Slitta a fine anno la valutazione dei rischi da stress lavoro-correlato

 
Slitta al 31 dicembre 2010 il termine per la rilevazione e la valutazione del c.d. rischio da stress correlato, sia nel settore pubblico che in quello privato (così il comma 12, art. 8, d.l. 31 maggio 20101, n. 78). La definizione di stress correlato (richiamata anche nel Testo Unico sulla sicurezza del lavoro, d. lgs., 9 aprile 2008, n. 81) è contenuta nell’accordo interconfederale del 9 giugno 2008, che ha recepito in Italia l’accordo quadro europeo stipulato a Bruxelles, l’8 ottobre 2004. L’accordo interconfederale prevede che il datore di lavoro sia tenuto a valutare anche i rischi collegati allo stress lavoro-correlato, indicando le misure di prevenzione e protezione da applicare e le relative procedure di attuazione.

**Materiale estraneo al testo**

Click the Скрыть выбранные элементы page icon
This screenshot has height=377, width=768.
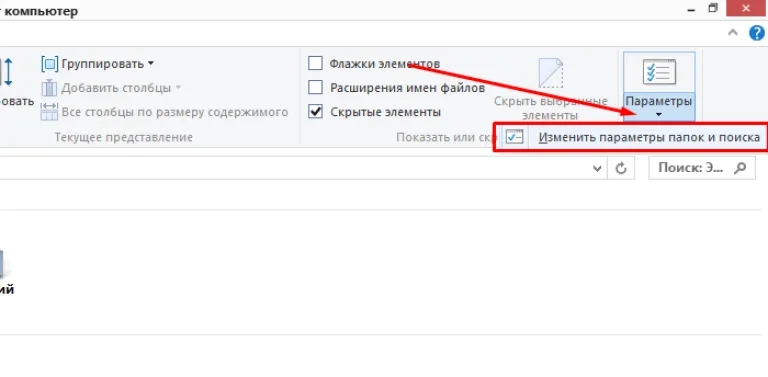[x=551, y=73]
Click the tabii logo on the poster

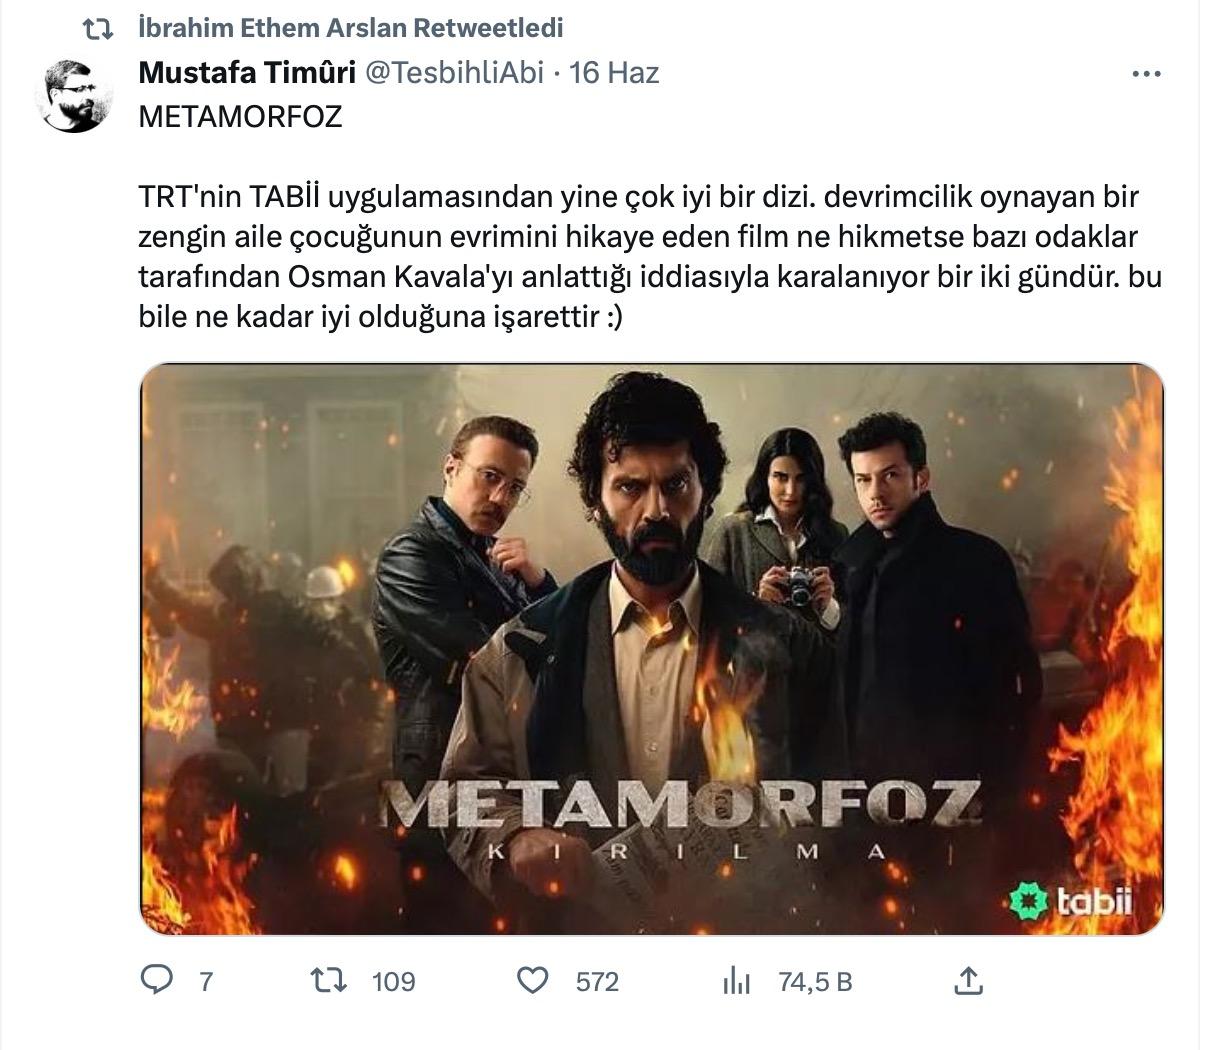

È bene ricordare che l’Accordo non ha ad oggetto la violenza sul lavoro, la sopraffazione, lo stress post-traumatico, il mobbing e, in generale, tutte quelle situazioni in cui esista una volontà soggettiva di provocare danno al lavoratore. Ancora si attendono in materia le indicazioni della commissione consultiva permanente per la salute e sicurezza sul lavoro ex art. 6, comma 8, d. lgs. 81/08.